The ALS Association provides folks with ALS items that are essential to daily living. Items such as wheelchairs, nutrition, and technology to assist speech, as well as counseling, case management, and caregiver relief programs that give ALS caregivers a break.

Hill said that it can cost nearly $250,000 a year in out of pocket expenses to care for someone with ALS in the latter stages of the disease. The associations’ programs and services – all free of charge – are all designed to give people with ALS the support they need to live life to the fullest. Each family is assigned a care service coordinator that helps them navigate their journey with ALS and guides them along the way.

“Our mission to discover treatments and a cure for ALS, and to serve, advocate for, and empower people with ALS to live their lives to the fullest,” said Hill, reiterating that ALS is 100 percent fatal. “We are the only national not-for-profit organization entirely dedicated to fighting ALS.”

So far they have helped make progress through research, advocacy, and family support.

The FDA in 2017 approved Radicava, the first new treatment for ALS in two decades. Five new genes have been identified since 2014. And two new anti-sense drugs are in development.

They have helped secure $1 billion in funding for ALS specific research, ensured that people with ALS have access to wheelchairs and complex rehab technology, and successfully advocated for passage of the Steve Gleason Enduring Voices Act.

In 2017, 703 people with ALS and their family members received guidance and support from a care services coordinator, caregivers in need of a break received 2,700 hours of temporary in-home care, almost 300 hours of counseling was provided for people with ALS and their spouses and children, 206 individuals received care from an ALS-specific multi-disciplinary healthcare clinic, and people with ALS who can no longer chew or swallow received 746 cases of nourishment.

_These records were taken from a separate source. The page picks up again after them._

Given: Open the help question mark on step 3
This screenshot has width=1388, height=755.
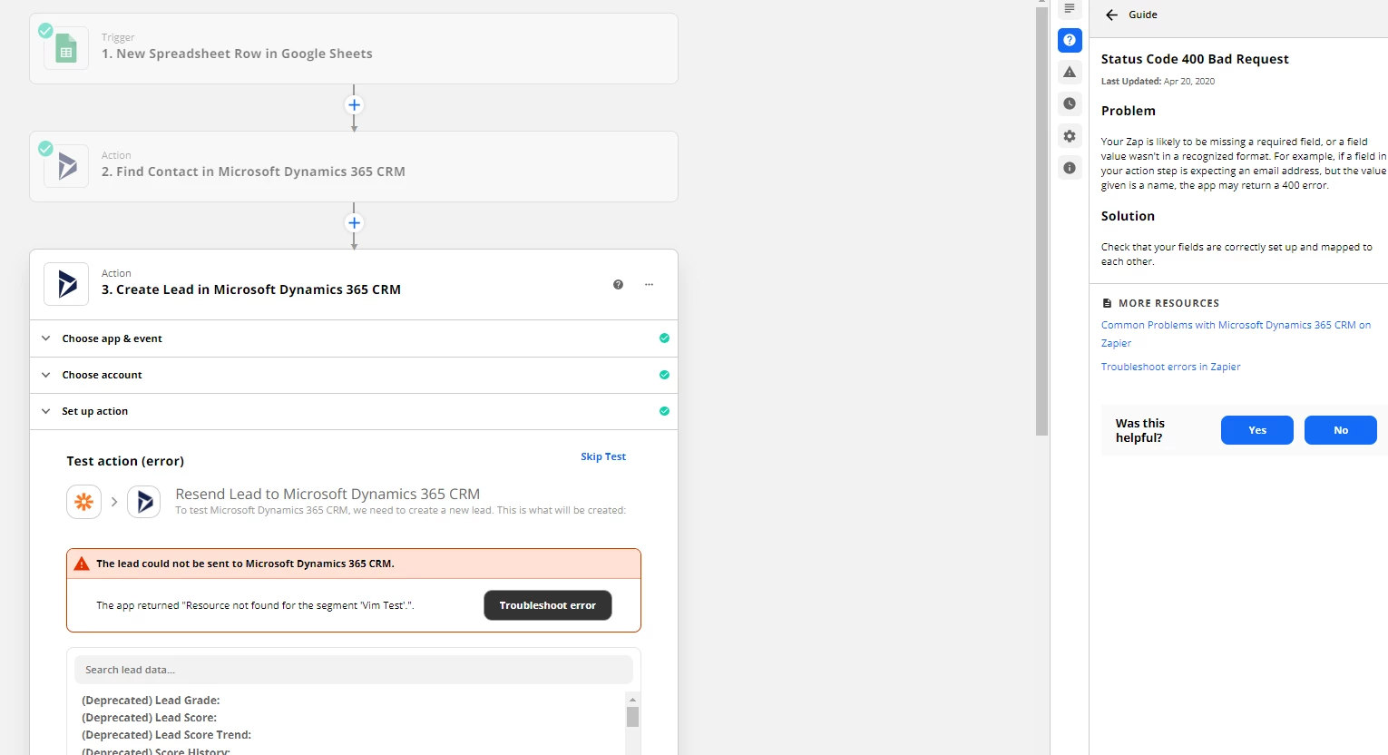Looking at the screenshot, I should [x=618, y=284].
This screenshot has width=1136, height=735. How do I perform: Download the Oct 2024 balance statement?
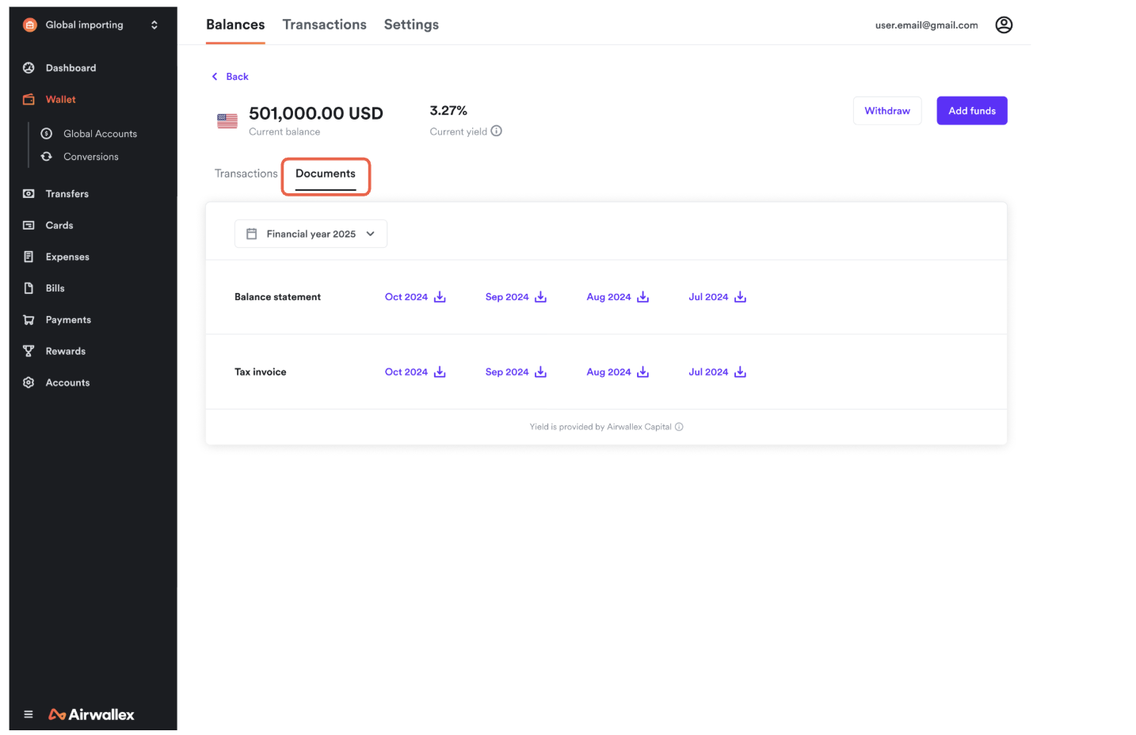(x=415, y=297)
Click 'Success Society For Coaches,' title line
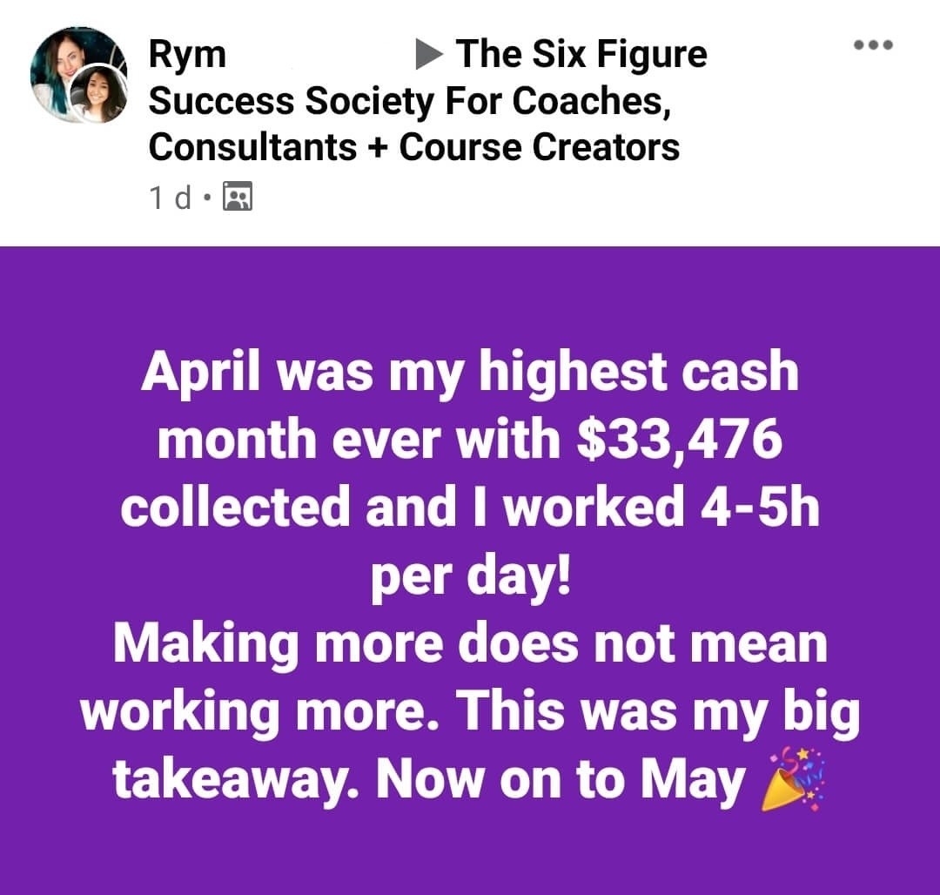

The association also established relationships with two new clinical partners, Washington University in St. Louis and John A. Cochran VA Center.

In 2018, The ALS Association launched Project Revoice, giving those in the ALS community the opportunity to record and digitally recreate their voices. This cutting-edge voice technology – in combination with Augmentative/Alternative Communication (AAC) devices – will give ALS patients the ability to communicate with their own voice, even after they can no longer speak.

“Our primary and continuing focus is on increasing the quality of life for people with ALS and their families. To that end, we are working to fund new and innovative technological solutions that will allow families to remain physically and emotionally healthy, together, safely in their own homes, and to help them to live a life beyond ALS,” said Hill. “We are committed to continuing our support of ALS caregivers through expansion of our in-home caregiver relief program, and we will continue to fight for and fund global research efforts to eradicate ALS entirely.”

The ALS Association – Greater St. Louis chapter was chosen as the Missouri Times nonprofit spotlight for 2019.